If this is helpful, please reply.
I get what you mean, but I still think Araucoforever has a point. We're equating the cat with the boss. The German word for cat used here is Katze, not Kater, which means that it's a female cat. Thus, the sentence should either be... - "Dieser Kater ist mein Chef, nicht mein Haustier" or... - "Diese Katze ist meine Chefin, nicht mein Haustier".
I realize that usually you would use Katze as a neutral term when you don't know the gender of the cat, but whatever word you use to write "boss" is bringing gender into it, so that should affect what word you use to write "cat".
Just like you can write "Die Schüler" to mean a group of pupils - both male and female - but if you wrote "Die Schüler sind meine Chefinen" (Ok, I'm not entirely sure what the plural form of Chefin is.
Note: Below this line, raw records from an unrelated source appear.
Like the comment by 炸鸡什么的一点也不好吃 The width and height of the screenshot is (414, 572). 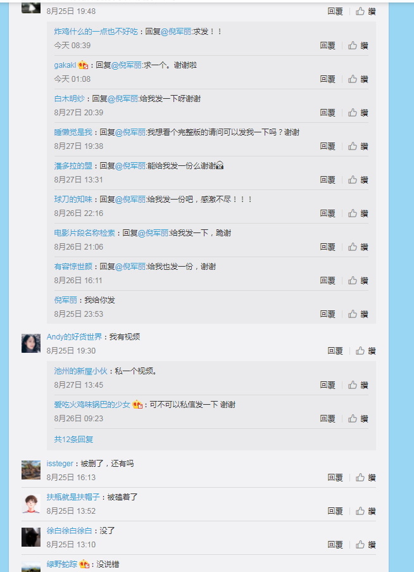(358, 46)
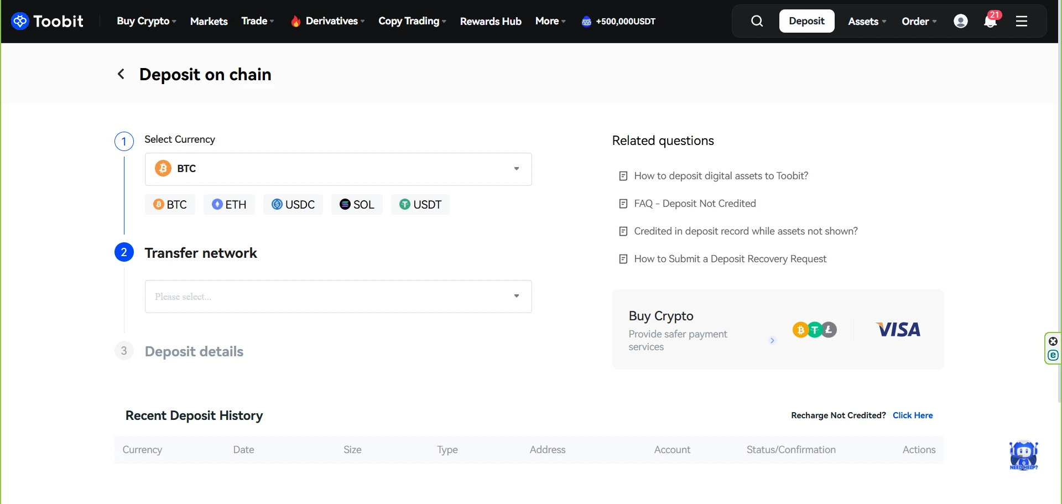Close the floating side widget
The height and width of the screenshot is (504, 1062).
tap(1053, 341)
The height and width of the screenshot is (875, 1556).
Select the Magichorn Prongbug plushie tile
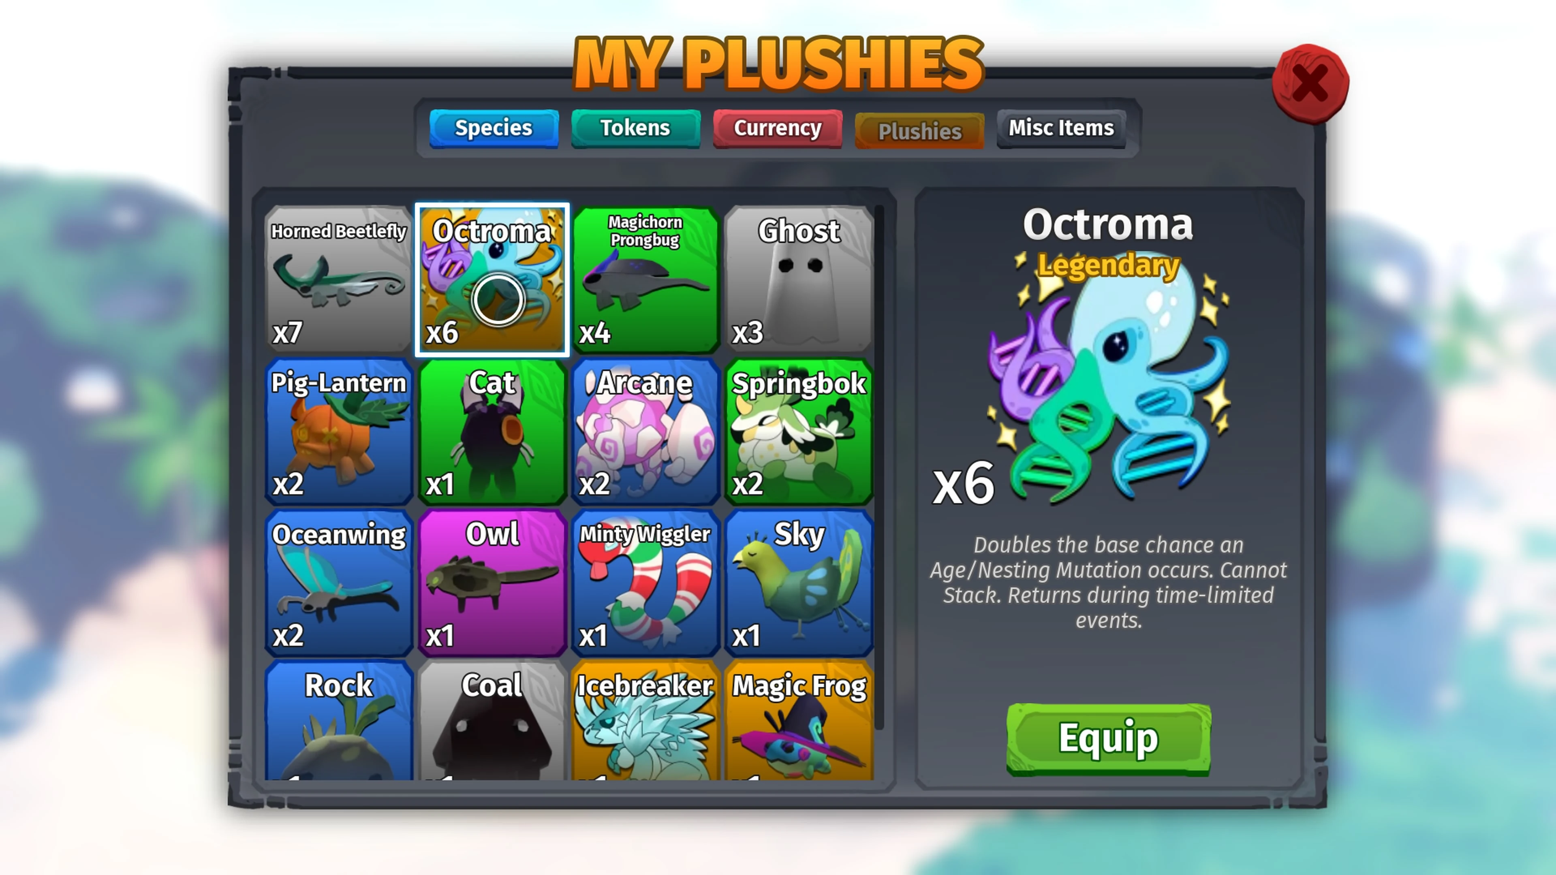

I hope it's correct), that would be confusing.
Do you get what I mean? One is either neutral or female (or male in the last example) and the other is male (or female in the last example). Shouldn't it match up??
The Schüler/innen/Chef/innen example isn't quite the same. Both those words behave identically with regard to gender: one form has masculine grammatical gender, and can refer to males, a mixed group, or people of unspecified gender. If we use the "-innen" form for one, then we're definitely talking about an all-female group, so it makes sense to use -innen for the other noun as well.
But "Katze" refers to female, or non-specified, or mixed sex (as "Katzen"). So if we're talking about a cat and not specifying its gender, "Katze" + "Chef" seems appropriate. If we wanted to specify that it was a female cat, then we would use "Chefin".
I realised that I have not come across ,,der Kater'', which refers to a male cat specifically. The course has so far only introduced ,,die Katze'' up to this point. This question came as a listening exercise to me, but ,,Dieser Kater ist mein Chef, nicht mein Haustier'' is probably a valid sentence as well.
What is the difference between ,,Chef | Chefin'' and ,,Leiter | Leiterin''?
The gender of the word doesn't always match the gender of the entity. "Kater" means specifically a male cat, but "Katze" can be a female cat or one of non-specified gender. "Chef"/"Chefin" works the other way: "Chefin" refers specifically to a female boss, "Chef" could be used for a male boss or for a boss of non-specified gender.
So the English equivalents would be: "Diese Katze ist meine Chefin": this cat is a female boss. "Dieser Kater ist mein Chef": this male cat is a boss. "Diese Katze ist mein Chef": this cat is a boss (without specifying the cat's gender).
An English comparison would be words like actor/actress. An "actress" is always female, but an "actor" isn't always male: https://en.wikipedia.org/wiki/List_of_highest_paid_film_actors. OTOH, a "drake" is a male duck but a "duck" isn't necessarily female.
So I could write something like "the duck was the best actor in that film" and it would be similar to "diese Katze ist mein Chef".